Vessels used to house spirits are mentioned in a few places in my studies of grimoire practices and the Greek Magical Papyri. The story of Aladdin's Lamp comes from the Persian magical tradition, which has stories of spirits living in not only lamps, but the rings and amulets more familiar to grimoire readers today. The Lemegeton has the famous Brass Vessel to trap the spirits, which shows up in Shaharazad's tale of the man who found the demons Solomon bound in a brass vessel washed up on the shore. The demiotic texts make use of a vessel for divination that you draw the gods into with various suffumigations. Mystics and magicians of medieval times were said to have so many oracular brass heads that people didn't even think there was any magic related.

There's not a lot of info on how the vessels were used, but for rings and amulets of similar functionality, appropriate herbs and stones were gathered and consecrated at propitious times, and put together using the same methods I described in the "spirit pot" post. But there's something that should be noted about these vessels I'm talking about in my Hermetic practices:

They aren't Spirit Pots of any ATR. They are not nganga from the Palo tradition. They aren't ancestor spirit pots. They are vessels used to communicate with spirits that function as high end talismans. My instructions are an adaptation in harmony with the spirit conjure work I do in my Hermetic practices. They are not instructions for performing authentic ATR practices, and using them doesn't make you a hoodoun, voudoun, santero, or palero in any way, shape or form.

What I've done is taken bits and pieces of different aspects of my Work, Aaron Leitch's inspirational notion that the brass vessel of the Lemegeton and the Nganga of Palo were related, and I've put together something that works nicely in my practices. My Hermetic practices. And it works really well, for a reason.

Early on in my work with my Holy Guardian Angel, I had the good fortune of being guided to the Dehn translation of the Book of Abramelin. I read this book at a key point in my magical metamorphosis. I had been reading Pow Wow, or Long Lost Friend, and I'd gotten my hands on a receipt book from a hoodoo worker. I'd been doing Angel magic using the Trithemius method for a good minute too, and conjuring the spirits of the Lemegeton's Goetia. I was doing a whole lot of conjure work, and actually doing the things the spirits led me to do to work with them. I was talking to Paleros, Santeria initiates, folks who were at least claiming to be initiates into Hatian voodoo, Curanderismos, Jake Stratton-Kent with his translation of the GV and during the time he put together Geosophia, and a couple people into things I don't talk about, and we were comparing notes about what we learned and the kinds of things the spirits have us do.

Then I read the Dehn translation, which included things the Mathers' manuscript had lacked, and it read just like the receipt book and Pow Wow, and it was exactly the kind of thing I was doing under the tutelage of the spirits. I mean, exactly the same kind of techniques. It was like everything came together all at once. The key manuscript for gaining Knowledge and Conversation with the Holy Guardian Angel was a receipt book used by a conjure magician who would have been right at home with my circle of practicing practical magicians.

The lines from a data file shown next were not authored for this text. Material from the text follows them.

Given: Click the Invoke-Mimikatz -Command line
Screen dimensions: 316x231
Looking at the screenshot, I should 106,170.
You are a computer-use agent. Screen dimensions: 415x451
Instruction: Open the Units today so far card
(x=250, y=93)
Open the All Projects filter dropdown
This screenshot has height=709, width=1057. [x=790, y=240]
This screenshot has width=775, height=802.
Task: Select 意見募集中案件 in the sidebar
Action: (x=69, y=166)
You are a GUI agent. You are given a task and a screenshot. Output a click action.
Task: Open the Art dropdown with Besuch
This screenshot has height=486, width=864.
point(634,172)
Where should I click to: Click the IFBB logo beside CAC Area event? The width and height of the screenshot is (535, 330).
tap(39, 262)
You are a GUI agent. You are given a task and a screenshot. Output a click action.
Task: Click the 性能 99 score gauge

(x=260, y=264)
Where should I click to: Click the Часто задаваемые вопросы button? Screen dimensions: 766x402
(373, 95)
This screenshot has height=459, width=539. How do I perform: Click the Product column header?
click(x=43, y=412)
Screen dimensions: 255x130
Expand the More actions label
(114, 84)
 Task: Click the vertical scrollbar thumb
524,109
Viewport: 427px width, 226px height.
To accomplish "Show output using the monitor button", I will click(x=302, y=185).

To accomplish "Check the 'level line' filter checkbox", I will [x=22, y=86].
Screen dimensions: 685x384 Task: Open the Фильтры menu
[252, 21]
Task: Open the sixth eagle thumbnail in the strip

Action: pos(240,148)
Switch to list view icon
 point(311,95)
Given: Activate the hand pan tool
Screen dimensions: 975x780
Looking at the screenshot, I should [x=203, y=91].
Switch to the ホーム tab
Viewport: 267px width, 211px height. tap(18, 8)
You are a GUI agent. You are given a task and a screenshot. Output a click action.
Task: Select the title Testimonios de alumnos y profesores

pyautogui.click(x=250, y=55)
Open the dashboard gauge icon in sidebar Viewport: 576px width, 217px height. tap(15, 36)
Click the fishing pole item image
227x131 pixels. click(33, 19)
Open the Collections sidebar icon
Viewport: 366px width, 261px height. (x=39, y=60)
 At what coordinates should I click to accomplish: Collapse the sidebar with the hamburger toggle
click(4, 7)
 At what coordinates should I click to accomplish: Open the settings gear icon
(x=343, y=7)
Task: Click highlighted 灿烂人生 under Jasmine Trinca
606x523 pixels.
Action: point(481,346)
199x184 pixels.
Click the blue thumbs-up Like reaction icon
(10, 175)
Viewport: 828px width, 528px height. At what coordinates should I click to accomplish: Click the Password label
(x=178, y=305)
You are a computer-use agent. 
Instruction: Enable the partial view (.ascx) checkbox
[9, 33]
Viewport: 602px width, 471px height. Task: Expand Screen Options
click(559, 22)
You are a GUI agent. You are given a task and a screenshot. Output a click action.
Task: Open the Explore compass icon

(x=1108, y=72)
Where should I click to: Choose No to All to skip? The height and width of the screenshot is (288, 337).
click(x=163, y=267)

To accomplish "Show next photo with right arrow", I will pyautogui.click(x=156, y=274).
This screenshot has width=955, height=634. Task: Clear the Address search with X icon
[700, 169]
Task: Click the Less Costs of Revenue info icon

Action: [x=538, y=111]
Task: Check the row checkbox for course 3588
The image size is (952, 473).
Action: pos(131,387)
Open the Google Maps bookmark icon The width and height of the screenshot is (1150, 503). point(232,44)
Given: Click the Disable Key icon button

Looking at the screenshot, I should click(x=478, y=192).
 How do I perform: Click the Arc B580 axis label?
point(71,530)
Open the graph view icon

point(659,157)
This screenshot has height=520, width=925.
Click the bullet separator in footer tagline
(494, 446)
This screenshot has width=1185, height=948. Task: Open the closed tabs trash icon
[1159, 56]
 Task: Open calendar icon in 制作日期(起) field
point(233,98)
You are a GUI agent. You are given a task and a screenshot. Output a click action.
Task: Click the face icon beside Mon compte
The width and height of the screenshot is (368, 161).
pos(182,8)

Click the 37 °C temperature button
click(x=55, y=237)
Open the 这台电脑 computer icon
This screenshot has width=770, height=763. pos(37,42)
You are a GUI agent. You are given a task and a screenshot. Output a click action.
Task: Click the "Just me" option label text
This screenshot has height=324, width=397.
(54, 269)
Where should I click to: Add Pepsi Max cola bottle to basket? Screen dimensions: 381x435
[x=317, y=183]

This put ceremonial magic itself into a whole new light. I was able to read Agrippa and see it as a living, breathing system recorded by a savant who wandered Europe gathering hermetic lore. I saw the tables of correspondences of herbs and planets as the detailed ingredients list for putting together sunthemata, talismans that brought together the harmony of Sacred Geometry, the Intelligence of the Spirits by Name and Seal, and the things of the plant, animal, and mineral realms that all corresponded to the Idea that was manifesting as the Intelligence, the Spirit, the physical materials, and the situations I wished to influence.

I saw it all in a big harmonious flash, realizing that the folk magic of Russian Orthodox and Crowley's primary goal for magicians were different faces of the same magical practices. I saw a single magical tradition that spanned from thousands of years BC to the present day, a tradition that includes the ATRs practiced in South and Central America as much as it includes the Renaissance Karcists, the 1st century Hermeticists, and the Ancient Greek Goes. We do the same things, gathering flowers, lighting candles, chanting, meditating, praying, orating, exorcising, and making talismans of various types to act as physical manifestations for the spiritual powers we work with to create our world.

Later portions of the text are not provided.